Pressemeldungen der Stadt Schwäbisch Gmünd

März
01
2001
Zu Aschermittwoch: Erinnerung an Europäische Kirchenmusik



Stuttgart/Schwäbisch Gmünd (sv) Beim ‚Aschermittwoch der Künstler‘ der Akademie der Diözese Rottenburg-Stuttgart ist nun erneut die enge Verbindung zum Festival Europäische Kirchenmusik merkbar geworden: Im Auftaktgottesdienst um 15.00 Uhr mit Bischof Dr. Gebhard Fürst führte das Collegium Vocale Schwäbisch Gmünd unter Leitung von Walter Johannes Beck zusammen mit dem Organisten Andreas Gräsle (Augustinuskirche) und dem Saxophonisten Dieter Kraus noch einmal das Werk ‚Ein Jegliches hat seine Zeit ‚ von Robert M. Helmschrott (München) auf.

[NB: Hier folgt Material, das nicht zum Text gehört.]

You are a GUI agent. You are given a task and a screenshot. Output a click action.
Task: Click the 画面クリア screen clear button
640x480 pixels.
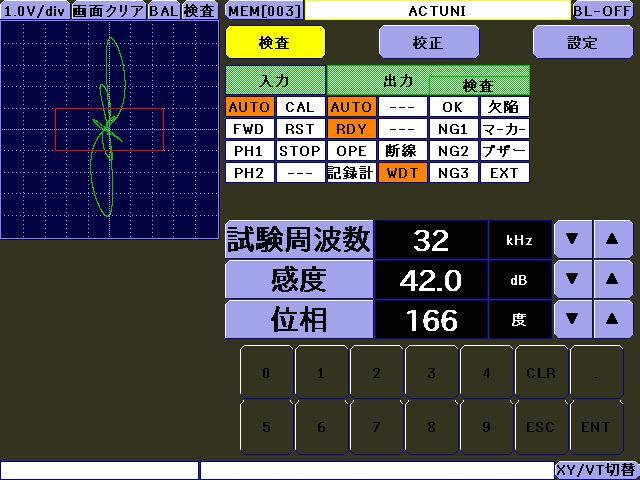click(108, 11)
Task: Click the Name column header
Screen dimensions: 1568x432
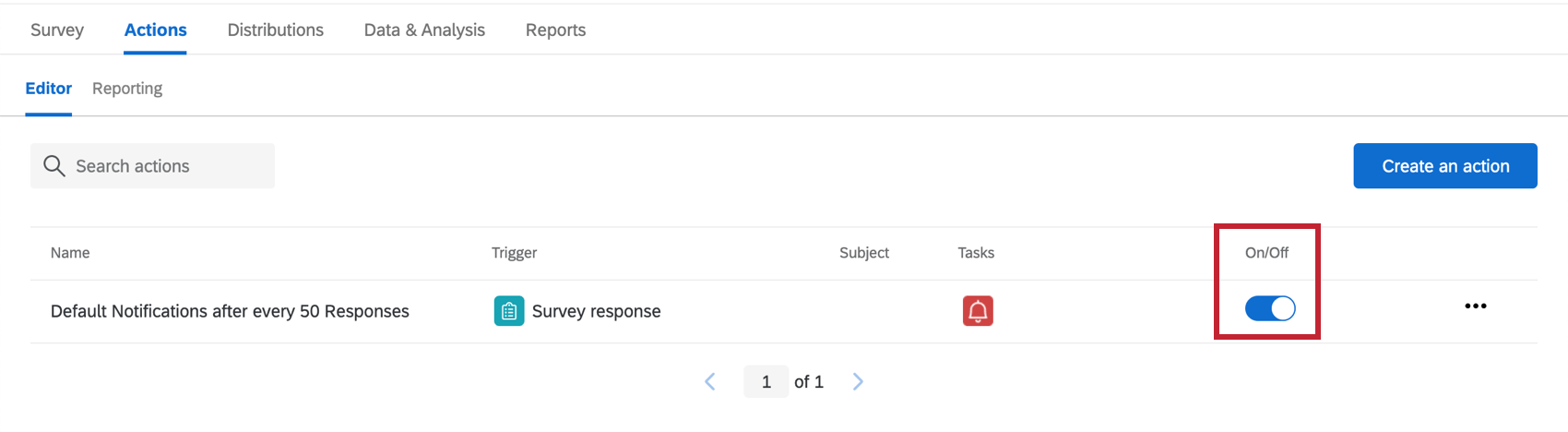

Mit dem für den Eröffnungsgottesdienst des Festivals Europäische Kirchenmusik Schwäbisch Gmünd 2000 geschaffenen und in gleicher Besetzung uraufgeführten Werk ist nun bereits zum dritten Mal eine Uraufführung des Festivals Europäische Kirchenmusik in Stuttgart bei Veranstaltungen der Diözesanakademie wiederaufgeführt worden. Im vergangenen Herbst hatte der Motettenchor unter Leitung von Sonntraud Engels-Benz dort das Magnificat von Dieter Schnebel dort erneut aufgeführt und einige Jahre früher ein Ensemble der Kirchenmusikschule Rottenburg die Jesais-Antiphon, die Berhard Krol für das Gmünder Festival komponiert hatte.

Für den Eröffnungsgottesdienst des Festivals 2001 am Freitag , den 13. Juli 2001 bereitet derzeit der Stuttgarter Stiftskantor KMD Kay Johannsen mit seinem Ensemble die Aufführung vor der im Kompositionswettbewerb des Festivals preisgekrönten Werke für die Uraufführung vor ‚Ex lux aeterna‘ für vierstimmigen Chor und Orgel von Hans Schanderl (Berlin) und ‚Licht – Jetzt‘ des in Bremen lebenden Koreaners Jong-Sam Kim.